Sunday, November 27, 2011

Retailers wary of shoplifters during holidays


By Lisa Eckelbecker TELEGRAM & GAZETTE STAFF 

As retailers cater to customers during the holiday shopping season, they're also guarding against some visitors they'd rather not acknowledge.

Thieves.

Retailers stand to lose billions of dollars nationwide this holiday season to theft, errors and fraud, and a portion of that will likely occur because of outsiders bent on walking out of stores with unpaid goods.

“Historically, we've noticed that those sort of things do pick up this time of year, said James J. Hurley, police chief in Leicester, where Wal-Mart Stores Inc. operates a Walmart superstore.

When merchandise goes missing between manufacturer and a store cash register, retailers call it “shrinkage.” The National Retail Federation estimated that shrinkage accounted for 1.58 percent of all retail sales in 2010, or a loss of about $37.1 billion for retailers.

Dishonest store employees get the blame for nearly 44 percent of shrinkage. Administrative error can account for nearly 13 percent of shrinkage, and vendor fraud for 5 percent. Some shrinkage never gets explained.

Then there's shoplifting, which caused about 33 percent, or $12 billion, of shrinkage in the United States last year.

If a shrinkage rate of 1.58 percent were to hold in Massachusetts during November and December, when retailers are expected to ring up $10.9 billion in revenues, the amount lost could add up to $170 million.

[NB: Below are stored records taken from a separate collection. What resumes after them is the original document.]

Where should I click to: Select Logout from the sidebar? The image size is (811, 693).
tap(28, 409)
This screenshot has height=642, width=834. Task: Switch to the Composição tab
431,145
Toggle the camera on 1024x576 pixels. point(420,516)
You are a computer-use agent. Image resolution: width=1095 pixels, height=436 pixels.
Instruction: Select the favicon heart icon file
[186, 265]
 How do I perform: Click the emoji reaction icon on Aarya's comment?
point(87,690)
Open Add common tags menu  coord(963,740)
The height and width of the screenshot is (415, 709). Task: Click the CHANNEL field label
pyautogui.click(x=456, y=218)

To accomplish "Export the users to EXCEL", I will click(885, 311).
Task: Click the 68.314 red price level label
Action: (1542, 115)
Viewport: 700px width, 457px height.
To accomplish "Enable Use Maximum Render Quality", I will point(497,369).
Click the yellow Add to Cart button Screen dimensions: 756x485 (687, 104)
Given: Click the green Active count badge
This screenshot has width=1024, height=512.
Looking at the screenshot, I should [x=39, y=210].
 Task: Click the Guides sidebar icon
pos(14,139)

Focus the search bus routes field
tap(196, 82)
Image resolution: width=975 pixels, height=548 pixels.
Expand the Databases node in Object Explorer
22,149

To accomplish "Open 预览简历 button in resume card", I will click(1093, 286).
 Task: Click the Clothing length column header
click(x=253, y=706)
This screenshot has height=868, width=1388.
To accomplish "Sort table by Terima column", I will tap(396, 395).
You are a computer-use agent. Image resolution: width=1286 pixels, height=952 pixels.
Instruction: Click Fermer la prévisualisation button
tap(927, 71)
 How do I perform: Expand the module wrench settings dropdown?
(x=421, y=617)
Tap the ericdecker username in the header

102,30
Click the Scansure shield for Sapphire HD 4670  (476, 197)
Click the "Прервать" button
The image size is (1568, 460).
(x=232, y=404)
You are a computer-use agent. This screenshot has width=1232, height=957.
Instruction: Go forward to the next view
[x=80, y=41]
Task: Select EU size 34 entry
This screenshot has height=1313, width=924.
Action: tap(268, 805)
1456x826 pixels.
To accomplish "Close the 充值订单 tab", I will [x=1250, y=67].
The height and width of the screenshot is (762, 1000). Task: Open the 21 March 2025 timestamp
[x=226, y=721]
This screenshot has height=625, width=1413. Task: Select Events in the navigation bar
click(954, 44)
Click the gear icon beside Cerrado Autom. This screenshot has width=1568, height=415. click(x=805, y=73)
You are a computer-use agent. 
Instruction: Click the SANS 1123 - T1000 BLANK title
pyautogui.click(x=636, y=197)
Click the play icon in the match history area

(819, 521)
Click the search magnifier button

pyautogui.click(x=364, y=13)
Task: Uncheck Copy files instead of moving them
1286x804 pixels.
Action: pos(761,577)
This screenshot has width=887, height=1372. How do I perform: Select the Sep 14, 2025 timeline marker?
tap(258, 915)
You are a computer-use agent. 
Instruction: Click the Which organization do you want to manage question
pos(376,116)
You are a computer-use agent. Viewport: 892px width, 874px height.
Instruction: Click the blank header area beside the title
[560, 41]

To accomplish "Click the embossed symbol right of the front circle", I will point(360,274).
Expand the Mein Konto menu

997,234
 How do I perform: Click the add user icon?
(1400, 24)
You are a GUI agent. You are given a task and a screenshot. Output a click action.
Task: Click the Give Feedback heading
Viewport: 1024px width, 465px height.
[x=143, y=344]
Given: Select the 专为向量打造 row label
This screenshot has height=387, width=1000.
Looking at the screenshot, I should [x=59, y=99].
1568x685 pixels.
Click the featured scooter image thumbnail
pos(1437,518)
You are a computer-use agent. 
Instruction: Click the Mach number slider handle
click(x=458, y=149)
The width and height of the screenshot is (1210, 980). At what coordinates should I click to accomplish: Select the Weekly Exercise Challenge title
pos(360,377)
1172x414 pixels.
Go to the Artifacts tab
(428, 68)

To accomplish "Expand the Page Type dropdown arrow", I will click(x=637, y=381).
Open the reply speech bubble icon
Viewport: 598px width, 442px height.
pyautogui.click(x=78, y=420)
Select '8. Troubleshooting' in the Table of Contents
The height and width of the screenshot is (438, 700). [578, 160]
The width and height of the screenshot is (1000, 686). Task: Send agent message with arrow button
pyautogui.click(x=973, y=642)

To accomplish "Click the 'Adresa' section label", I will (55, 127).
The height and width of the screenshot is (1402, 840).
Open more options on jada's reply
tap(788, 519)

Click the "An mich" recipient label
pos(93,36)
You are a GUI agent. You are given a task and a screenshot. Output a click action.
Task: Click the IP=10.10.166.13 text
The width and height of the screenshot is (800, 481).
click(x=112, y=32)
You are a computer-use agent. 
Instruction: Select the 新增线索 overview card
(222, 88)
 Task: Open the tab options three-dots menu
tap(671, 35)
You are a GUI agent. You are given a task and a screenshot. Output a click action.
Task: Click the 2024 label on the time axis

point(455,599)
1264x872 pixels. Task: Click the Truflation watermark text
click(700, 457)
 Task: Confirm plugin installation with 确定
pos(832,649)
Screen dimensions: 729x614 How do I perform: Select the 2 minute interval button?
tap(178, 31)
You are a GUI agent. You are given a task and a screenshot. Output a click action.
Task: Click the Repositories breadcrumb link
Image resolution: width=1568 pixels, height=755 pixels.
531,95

Thievery can take many forms, according to local police chiefs. Individual shoplifters may slip something into a pocket or bag and walk out. Sometimes a shoplifter will simply load a large boxed item, such as a television set, into a cart and walk out as if the bill has been paid.

Other times, thieves will pull an inexpensive boxed item off a shelf, open it, remove the merchandise, load the box with more expensive goods, close the box and check out, paying a fraction of the value of the goods. Also, those thieves who do not sell stolen property may try to return it to stores.

“Basically as a retailer, what you're faced with is from Thanksgiving to Christmas you're chasing shoplifters,” said Kevin M. Plante, chairman of the loss prevention committee of the Retailers Association of Massachusetts, a trade group. “Then after Christmas, you're dealing with return fraud.”

Organized rings of shoplifters pose another challenge, police chiefs said.

“We've had organized groups of shoplifters coming up from the New York City area in the past. They hit all the malls in the New England area,” said Mark F. Leonard, Marlboro police chief. “We've actually found maps, malls highlighted on maps that they have.”

Shoplifting remains a tough topic for retailers. Few want to discuss it, out of concern about alarming shoppers. They also do not want to reveal their loss-prevention measures or the number of security workers they have in place.

“Typically, due to the nature of security, we don't divulge any numbers,” said Sheila Hennessy, area mall marketing director for Simon Property Group Inc., the operator of malls in Worcester, Auburn and Marlboro.

The Retailers Association of Massachusetts has unsuccessfully pressed state lawmakers for several years to pass legislation that would allow shoplifting rings to be prosecuted as criminal enterprises, according to Mr. Plante. The trade group has also been working with mom-and-pop retailers that might not have loss-prevention resources, he said, and encouraging law enforcement officers to view shoplifting as a serious crime that can have links to organized crime, money laundering and even terrorist activity.

One of the best deterrents to shoplifting is an alert store employee who greets customers, according to police.

“To me, a good employee can save a company thousands of dollars in losses by being alert, by being customer friendly, and by know what's going on around them,” said Chief Hurley.

Still, no measures are foolproof, according to Mr. Plante.

“Retailers understand that 99.5 percent of our customers are honest. We should never make our policies for the minority,” Mr. Plante said. “When you put stuff out on the shelf and you let the public come into your building every day, there's going to be an assumption you're going to lose some of it.”